Whilst searching for an appropriate quotation for this week, I stumbled upon this piece of Bush buffoonery. If you’re not already totally sick of his idiocy this article may give you a laugh:
The Register: Bush sees clean Cuban hookers

Bizarre Searches

Some strange search terms which have led people to visit British Expat recently:

  • does anyone live in greenland
  • anti masturbation sexual armour
  • how to cook red thai curry in an indian way
  • sample of writing love letters
  • 78 rpm daily mail
  • fast baked french toast
  • budget excess luggage mascot
  • how mustard seed help catch worms
  • spindly tomatoes
  • how-to self haircut mirrors

Till next time…
Happy surfing!

British Expat Magazine


“In America sex is an obsession, in other parts of the world it is a fact.”

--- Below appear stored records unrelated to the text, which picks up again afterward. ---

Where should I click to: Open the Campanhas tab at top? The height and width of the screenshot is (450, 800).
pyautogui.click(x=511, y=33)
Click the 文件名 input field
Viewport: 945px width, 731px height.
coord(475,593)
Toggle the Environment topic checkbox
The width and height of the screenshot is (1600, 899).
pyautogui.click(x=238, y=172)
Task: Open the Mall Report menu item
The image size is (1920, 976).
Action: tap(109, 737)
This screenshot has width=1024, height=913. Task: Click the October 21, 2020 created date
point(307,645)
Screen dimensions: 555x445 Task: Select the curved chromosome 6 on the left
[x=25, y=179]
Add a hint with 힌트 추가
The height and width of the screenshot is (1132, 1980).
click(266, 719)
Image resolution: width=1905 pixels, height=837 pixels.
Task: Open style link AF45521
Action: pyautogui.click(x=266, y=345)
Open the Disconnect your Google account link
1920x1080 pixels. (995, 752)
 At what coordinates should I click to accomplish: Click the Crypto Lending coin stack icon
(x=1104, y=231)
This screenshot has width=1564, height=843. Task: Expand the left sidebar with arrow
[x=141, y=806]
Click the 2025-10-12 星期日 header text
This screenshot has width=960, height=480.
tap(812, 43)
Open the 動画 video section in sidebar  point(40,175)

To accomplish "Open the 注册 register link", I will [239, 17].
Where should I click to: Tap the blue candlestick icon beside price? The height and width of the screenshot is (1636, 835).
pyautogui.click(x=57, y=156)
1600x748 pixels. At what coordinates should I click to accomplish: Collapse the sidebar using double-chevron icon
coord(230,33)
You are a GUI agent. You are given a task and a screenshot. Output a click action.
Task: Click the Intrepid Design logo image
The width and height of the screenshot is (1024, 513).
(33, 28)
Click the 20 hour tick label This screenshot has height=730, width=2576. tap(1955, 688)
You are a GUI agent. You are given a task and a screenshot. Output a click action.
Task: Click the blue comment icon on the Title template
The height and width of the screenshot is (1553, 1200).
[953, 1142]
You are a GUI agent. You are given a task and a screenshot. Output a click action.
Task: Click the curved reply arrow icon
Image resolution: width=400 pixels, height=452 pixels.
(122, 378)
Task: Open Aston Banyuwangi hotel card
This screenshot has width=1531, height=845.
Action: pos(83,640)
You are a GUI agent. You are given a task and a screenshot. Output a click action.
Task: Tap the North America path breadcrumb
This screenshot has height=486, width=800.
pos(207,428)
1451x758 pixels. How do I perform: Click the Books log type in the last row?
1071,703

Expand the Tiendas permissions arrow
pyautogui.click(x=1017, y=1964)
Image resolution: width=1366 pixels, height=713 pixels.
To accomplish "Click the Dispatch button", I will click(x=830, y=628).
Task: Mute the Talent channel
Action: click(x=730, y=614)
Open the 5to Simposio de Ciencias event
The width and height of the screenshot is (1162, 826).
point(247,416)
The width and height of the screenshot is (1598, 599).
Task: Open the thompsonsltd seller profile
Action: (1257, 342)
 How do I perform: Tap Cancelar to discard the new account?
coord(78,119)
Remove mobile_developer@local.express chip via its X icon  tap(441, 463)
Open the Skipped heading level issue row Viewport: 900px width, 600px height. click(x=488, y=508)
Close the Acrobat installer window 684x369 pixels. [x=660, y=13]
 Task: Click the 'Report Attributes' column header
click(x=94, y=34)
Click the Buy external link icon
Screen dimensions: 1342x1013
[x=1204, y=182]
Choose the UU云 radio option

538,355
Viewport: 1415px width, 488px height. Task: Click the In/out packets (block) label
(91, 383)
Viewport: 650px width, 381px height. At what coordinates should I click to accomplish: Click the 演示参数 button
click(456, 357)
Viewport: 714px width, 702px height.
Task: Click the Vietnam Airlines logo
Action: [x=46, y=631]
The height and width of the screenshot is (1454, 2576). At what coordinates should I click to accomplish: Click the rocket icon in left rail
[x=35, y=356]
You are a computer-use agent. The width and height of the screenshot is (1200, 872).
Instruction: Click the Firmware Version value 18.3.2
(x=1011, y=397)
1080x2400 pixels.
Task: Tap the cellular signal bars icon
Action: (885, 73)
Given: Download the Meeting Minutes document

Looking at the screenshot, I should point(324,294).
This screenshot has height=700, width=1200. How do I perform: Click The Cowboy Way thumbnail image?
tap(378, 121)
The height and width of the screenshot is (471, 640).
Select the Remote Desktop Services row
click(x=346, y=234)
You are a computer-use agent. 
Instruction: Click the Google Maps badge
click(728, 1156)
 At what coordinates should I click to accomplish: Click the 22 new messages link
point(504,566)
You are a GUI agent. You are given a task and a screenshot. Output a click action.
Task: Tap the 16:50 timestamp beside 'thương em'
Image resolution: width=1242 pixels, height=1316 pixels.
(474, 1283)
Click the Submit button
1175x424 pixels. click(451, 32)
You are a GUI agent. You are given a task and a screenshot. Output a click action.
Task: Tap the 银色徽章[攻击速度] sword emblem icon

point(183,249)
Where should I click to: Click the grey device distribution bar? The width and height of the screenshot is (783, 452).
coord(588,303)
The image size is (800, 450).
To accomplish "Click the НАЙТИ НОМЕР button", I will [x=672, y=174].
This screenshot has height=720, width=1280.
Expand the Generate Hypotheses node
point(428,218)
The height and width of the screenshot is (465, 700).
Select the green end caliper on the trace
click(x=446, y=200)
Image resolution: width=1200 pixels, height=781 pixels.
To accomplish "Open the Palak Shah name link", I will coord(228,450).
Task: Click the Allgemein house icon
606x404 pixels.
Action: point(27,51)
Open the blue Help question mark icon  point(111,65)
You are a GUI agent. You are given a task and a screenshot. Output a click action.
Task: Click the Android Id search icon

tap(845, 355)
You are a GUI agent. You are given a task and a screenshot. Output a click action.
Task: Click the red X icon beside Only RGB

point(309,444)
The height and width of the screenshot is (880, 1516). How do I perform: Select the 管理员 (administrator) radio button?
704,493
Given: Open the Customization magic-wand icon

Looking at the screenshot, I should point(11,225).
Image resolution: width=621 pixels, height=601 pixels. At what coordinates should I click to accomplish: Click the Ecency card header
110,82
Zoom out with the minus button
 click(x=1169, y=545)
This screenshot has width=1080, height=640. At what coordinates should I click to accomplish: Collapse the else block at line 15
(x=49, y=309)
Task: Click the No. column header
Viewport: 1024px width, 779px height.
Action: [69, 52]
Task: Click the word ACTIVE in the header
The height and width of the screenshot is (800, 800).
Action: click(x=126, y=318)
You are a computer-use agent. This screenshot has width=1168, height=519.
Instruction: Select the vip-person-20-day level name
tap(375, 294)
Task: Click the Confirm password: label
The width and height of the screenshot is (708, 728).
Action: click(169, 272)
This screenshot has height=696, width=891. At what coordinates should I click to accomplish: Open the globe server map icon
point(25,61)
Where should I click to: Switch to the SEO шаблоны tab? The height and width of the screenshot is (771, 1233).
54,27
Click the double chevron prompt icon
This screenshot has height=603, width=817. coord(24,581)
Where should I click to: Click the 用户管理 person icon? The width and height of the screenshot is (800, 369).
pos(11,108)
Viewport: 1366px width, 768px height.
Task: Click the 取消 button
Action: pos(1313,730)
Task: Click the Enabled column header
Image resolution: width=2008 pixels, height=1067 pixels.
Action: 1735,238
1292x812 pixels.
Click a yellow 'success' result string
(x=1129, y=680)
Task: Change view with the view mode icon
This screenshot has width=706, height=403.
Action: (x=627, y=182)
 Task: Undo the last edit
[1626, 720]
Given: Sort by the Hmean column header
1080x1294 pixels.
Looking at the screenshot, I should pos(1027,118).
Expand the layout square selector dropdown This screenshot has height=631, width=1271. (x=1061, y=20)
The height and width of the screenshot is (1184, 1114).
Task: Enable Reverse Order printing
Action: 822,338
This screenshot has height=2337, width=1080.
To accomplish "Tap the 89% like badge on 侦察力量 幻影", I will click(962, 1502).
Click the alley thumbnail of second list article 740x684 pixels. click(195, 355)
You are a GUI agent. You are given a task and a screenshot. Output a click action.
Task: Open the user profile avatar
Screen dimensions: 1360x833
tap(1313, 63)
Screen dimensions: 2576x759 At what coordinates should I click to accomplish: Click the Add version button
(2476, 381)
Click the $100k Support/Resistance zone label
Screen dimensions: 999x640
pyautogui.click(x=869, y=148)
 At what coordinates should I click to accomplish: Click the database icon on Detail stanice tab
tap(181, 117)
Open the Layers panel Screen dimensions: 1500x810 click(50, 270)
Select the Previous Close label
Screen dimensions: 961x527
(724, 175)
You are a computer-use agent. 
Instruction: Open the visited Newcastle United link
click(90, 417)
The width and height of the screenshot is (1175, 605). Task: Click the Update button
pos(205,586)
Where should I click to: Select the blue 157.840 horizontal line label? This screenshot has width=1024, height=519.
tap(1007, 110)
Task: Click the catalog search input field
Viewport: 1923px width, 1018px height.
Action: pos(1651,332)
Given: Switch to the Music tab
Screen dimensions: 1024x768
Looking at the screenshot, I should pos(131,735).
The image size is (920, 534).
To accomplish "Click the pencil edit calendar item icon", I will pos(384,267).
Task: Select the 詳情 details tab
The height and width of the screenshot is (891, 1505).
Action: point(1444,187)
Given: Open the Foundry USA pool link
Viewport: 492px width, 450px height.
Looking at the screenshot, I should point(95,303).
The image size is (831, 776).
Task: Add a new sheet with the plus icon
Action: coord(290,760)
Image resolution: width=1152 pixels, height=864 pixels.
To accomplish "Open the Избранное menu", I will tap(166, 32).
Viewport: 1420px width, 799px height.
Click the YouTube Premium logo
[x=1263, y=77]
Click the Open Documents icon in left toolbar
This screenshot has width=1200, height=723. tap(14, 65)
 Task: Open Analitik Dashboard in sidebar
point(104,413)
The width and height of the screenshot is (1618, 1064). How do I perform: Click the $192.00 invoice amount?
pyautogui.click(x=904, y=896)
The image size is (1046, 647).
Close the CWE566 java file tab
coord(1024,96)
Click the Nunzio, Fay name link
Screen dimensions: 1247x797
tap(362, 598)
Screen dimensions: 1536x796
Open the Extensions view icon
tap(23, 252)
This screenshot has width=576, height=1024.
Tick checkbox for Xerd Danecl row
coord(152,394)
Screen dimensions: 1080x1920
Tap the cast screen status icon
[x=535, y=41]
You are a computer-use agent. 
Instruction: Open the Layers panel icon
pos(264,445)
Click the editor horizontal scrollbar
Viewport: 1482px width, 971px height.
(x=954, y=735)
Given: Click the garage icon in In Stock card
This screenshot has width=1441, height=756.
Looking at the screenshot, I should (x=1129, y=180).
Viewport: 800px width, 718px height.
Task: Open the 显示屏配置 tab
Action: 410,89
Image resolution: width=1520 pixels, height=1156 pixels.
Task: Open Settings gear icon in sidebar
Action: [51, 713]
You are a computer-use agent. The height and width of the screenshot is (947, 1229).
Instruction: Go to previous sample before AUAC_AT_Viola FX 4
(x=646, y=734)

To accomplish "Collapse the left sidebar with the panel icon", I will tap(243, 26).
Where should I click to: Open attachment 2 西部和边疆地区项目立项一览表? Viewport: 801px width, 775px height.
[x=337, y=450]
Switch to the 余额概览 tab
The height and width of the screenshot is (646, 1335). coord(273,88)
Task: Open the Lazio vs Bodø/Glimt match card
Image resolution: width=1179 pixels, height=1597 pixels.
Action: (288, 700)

Marlene Dietrich (1901-1992)


(We usually have a joke related to the editorial subject-matter, but it doesn’t seem appropriate this week, so here’s a joke about Jesus and a Scouser instead.)

An Australian, an Irishman and a Scouser are in a bar.

They’re staring at another man sitting on his own at a table in the corner. He’s so familiar, and not recognising him is driving them mad.

They stare and stare, until suddenly the Irishman twigs: “My God, it’s Jesus!” Sure enough, it is Jesus, nursing a pint.

Thrilled, they send him over a pint of Guinness, a pint of Fosters and a pint of bitter. Jesus accepts the drinks, smiles over at the three men, and drinks the pints slowly, one after another. After he’s finished the drinks, Jesus approaches the trio.

He reaches for the hand of the Irishman and shakes it, thanking him for the Guinness. When he lets go, the Irishman gives a cry of amazement: “My God! The arthritis I’ve had for 30 years is gone. It’s a miracle!”

Jesus then shakes the Aussie’s hand, thanking him for the lager. As he lets go, the man’s eyes widen in shock. “Strewth mate, the bad back I’ve had all my life is completely gone! It’s a miracle.”

Jesus then approaches the Scouser who knocks over a chair and a table in trying to get away from the Son of God. “What’s wrong?” says Jesus.

The Scouser shouts, “F*** off, I’m on disability benefit!”